We just adopted a dog from the pound and were required to attend training with him. The instructor was insistent: To correct or change behavior you must give feedback immediately. This doesn't just apply to pups, and it does reinforce the notion of timeliness. If the delay in reporting is so great that gauging your or your reps' sales performance extends beyond your threshold of patience, you might simply abandon the effort of entering data and running reports. This is the problem of weak or complex CRM reporting schemes. When you look at CRM applications, ask references not how they get data in but, rather, how they get intelligence out.

Just The Facts
The need for feedback accuracy is pretty much self-evident, but how do you spot inaccuracy? This is actually getting trickier. CRM programs can now use Excel or Crystal Reports to diagram all kinds of data in different formats (pie charts, bar graphs, 3-D with shading) at the touch of a button-even if it's totally wrong. The reason is the data upon which the reports are based may, and probably do, lack consistency. If the software doesn't enforce process rules, then the charts generated are filled with flaws.

For example, a frequently mentioned sales metric is sales cycle length. First we need to agree on when the cycle starts and ends.
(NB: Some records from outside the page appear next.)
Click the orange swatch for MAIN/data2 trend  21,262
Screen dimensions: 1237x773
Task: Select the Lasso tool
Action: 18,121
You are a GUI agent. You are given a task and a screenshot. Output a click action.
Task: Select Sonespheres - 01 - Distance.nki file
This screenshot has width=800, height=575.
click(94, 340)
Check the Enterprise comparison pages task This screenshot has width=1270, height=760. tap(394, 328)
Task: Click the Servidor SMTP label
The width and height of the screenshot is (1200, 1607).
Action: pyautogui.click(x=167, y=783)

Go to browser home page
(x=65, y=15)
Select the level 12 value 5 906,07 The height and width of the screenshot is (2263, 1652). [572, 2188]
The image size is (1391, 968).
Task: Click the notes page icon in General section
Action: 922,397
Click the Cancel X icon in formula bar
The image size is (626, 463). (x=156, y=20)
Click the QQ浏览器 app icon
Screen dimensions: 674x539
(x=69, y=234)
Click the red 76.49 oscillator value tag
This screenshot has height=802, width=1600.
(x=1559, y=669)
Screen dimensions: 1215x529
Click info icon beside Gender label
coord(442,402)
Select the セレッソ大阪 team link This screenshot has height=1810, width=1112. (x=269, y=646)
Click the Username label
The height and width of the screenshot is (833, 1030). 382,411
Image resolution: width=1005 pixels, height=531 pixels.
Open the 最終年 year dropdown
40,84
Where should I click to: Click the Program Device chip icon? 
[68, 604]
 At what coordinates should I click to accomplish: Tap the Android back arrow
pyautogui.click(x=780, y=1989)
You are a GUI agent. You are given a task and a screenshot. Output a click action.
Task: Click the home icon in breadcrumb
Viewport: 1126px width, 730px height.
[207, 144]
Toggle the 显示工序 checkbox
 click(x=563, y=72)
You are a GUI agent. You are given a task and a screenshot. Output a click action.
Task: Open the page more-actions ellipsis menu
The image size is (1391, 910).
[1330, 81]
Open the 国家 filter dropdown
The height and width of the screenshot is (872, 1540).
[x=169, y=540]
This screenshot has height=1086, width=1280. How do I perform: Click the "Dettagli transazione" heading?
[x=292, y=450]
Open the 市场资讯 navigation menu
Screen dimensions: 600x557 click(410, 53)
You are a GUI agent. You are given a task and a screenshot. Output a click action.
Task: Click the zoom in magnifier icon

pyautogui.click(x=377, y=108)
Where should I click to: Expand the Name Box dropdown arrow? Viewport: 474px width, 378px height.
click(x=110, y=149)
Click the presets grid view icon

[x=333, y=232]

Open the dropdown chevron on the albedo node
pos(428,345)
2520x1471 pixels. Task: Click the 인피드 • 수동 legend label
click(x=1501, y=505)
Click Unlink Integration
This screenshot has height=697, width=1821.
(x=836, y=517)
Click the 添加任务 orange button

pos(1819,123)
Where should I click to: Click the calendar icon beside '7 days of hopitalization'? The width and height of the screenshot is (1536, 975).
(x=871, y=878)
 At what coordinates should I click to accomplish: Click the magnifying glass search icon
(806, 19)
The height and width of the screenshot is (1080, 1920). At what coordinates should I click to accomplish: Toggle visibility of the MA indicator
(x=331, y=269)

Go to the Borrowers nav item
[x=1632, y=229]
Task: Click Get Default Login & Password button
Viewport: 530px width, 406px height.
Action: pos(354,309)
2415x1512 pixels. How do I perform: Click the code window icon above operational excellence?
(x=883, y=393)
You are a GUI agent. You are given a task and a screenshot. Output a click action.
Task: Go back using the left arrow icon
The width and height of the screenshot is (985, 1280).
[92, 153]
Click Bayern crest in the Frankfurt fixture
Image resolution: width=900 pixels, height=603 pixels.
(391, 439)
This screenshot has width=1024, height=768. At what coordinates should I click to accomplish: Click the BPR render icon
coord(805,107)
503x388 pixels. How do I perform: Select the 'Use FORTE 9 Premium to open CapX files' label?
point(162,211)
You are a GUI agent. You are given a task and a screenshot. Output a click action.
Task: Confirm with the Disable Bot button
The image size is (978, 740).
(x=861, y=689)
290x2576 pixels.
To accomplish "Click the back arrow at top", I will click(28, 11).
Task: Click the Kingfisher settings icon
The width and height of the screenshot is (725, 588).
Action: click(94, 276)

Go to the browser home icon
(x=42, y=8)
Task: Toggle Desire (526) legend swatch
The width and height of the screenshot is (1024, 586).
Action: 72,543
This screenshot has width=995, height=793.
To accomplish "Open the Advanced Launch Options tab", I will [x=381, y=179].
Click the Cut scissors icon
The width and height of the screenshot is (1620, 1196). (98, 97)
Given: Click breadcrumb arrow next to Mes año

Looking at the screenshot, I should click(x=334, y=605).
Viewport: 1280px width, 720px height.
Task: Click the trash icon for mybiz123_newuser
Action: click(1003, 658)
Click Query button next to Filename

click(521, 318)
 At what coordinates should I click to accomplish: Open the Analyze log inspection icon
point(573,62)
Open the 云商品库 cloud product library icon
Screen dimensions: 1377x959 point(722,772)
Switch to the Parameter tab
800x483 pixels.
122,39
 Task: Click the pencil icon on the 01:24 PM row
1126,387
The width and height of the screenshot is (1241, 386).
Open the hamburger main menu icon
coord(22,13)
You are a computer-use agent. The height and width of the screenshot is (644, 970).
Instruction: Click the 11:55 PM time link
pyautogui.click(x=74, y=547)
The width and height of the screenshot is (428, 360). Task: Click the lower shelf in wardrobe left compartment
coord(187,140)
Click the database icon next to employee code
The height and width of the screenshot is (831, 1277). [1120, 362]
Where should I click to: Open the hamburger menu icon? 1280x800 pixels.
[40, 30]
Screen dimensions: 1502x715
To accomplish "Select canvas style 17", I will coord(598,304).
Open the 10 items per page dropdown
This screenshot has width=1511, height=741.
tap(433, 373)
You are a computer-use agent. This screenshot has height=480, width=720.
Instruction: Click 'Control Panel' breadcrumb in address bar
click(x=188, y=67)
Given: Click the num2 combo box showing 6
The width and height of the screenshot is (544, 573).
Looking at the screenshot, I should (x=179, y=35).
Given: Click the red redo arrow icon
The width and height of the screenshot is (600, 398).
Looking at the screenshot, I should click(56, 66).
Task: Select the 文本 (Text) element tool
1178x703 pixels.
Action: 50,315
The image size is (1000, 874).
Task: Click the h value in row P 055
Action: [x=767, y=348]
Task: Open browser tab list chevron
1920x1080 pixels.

However, several well-known CRM packages do not enforce these definitions, so a rep can close an order and then reopen it. So when is the cycle ended? When you close or when you really close? Similar problems occur with close rates and other important measures. These faulty numbers could be somewhat helpful so long as they're consistent. However, since most managers don't know the basis of the figures reported, the likelihood of sound coaching deriving from these reports seems awfully low.

What's more, many of the reports simply have no meaning in the real world. How many calls I made or what percentage of my To Dos were completed may be accurate and individualized but have no meaning to me as a rep.

Finally, the ability to measure individual performance is virtually never available in CRM systems. The usual approach is to apply generic close rates and estimated cycle times or close dates to generate forecasts and estimate pipeline health, such as percent full. However, to be useful, such figures should be based on actual performance, not simply a guesstimate.

start At The Top
Despite these shortcomings, SFA systems can be a source of useful feedback information for coaching. The right system can provide accurate, timely and relevant data-but only when management recognizes this need and understands how to utilize the application to its fullest potential.

David Hannaman, executive vice president of C3i, presents a course called "Coaching with Technology." This isn't just a catchy title. It suggests several areas in sales in which technology can add value. However, for managers to realize that value requires a shift of focus. Says Hannaman: "What was needed for managers to take advantage of technology and how powerful it can be was management training. What metrics are available, how can they be used (and misused), how to interpret what the metrics are telling them." He adds, "There's very little emphasis on `push this button' technology training."

In other words, for managers to provide effective coaching, they must first be coached themselves and provided with meaningful metrics. Improved technology/coaching skills lead to improved feedback, which ultimately leads to improved results. The music that comes out of this process approach is sweet indeed.